Hog farmers developed the lagoon system. Wrong. The idea of using storage ponds to treat waste has been around for decades. Today, there are dozens of municipalities in North Carolina, as well as several business operations, that use holding ponds to store waste.

Lagoons are an antiquated system and should be replaced with new technologies. Wrong. The system most commonly used by North Carolina hog farmers was perfected by scientists and researchers from N.C. State University — and is still widely considered to be the most efficient way to manage animal waste on our farms.

Farmers are constantly spraying waste on surrounding fields. Wrong. Every hog farmer in North Carolina must implement a comprehensive nutrient management plan set forth by the NC Department of Environmental Quality that is customized for their farm. The plan helps determine how many animals a farm can raise, where they can apply nutrients, and how often they can apply. Most farmers apply only a few times a month, for a few hours a day, on a variety of different fields. The notion that farmers can apply wherever they want, whenever they want is completely untrue.

Lagoons are full of nothing but animal waste. Wrong. While lagoons are used to store animal waste, the vast majority of the liquid in lagoons is water — and the waste in the lagoon is treated with naturally-occurring bacteria that breaks down the waste. You’ll often see turtles or geese swimming in lagoons.
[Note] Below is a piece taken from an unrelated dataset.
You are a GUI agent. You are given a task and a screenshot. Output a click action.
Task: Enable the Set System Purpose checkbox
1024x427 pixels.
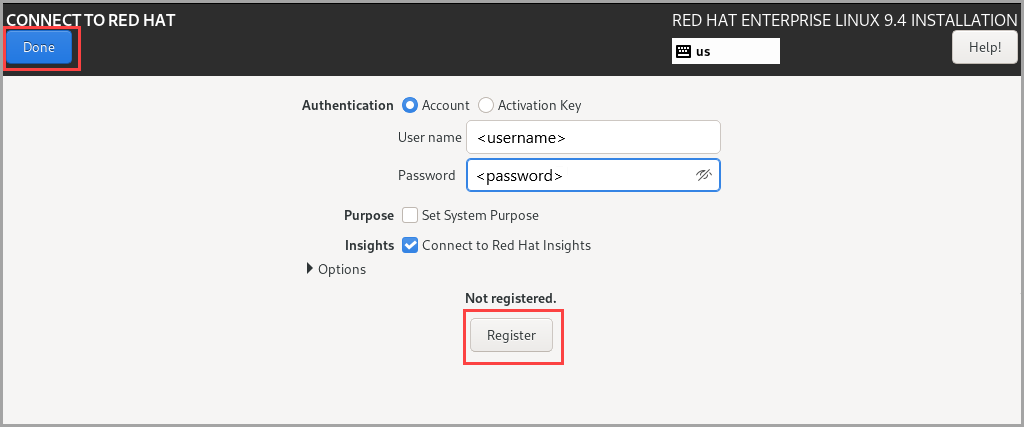pyautogui.click(x=410, y=215)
Lagoons are nothing more than cesspools of toxic waste. Wrong. Lagoons, as just mentioned, are filled with mostly water. Farmers often get the waste on their clothes and body. Some have even fallen in (oops!). It isn't toxic. It is simply organic materials that farmers use as fertilizer to help their crops grow, and the lagoon safely contains the material. Contents of the lagoon are also tested to make sure their nutrient levels are just right!

Lagoons always flood during big storms and hurricanes. Wrong. When Hurricane Matthew dumped more than 8 trillion gallons of water on North Carolina in 72 hours — the biggest rainfall event our state has ever seen — more than 98 percent of the lagoons operated as intended. There are 3,300 active hog lagoons in North Carolina; six farms had structural damage to the lagoons and 28 farms filled to the point that some amount of liquid spilled out.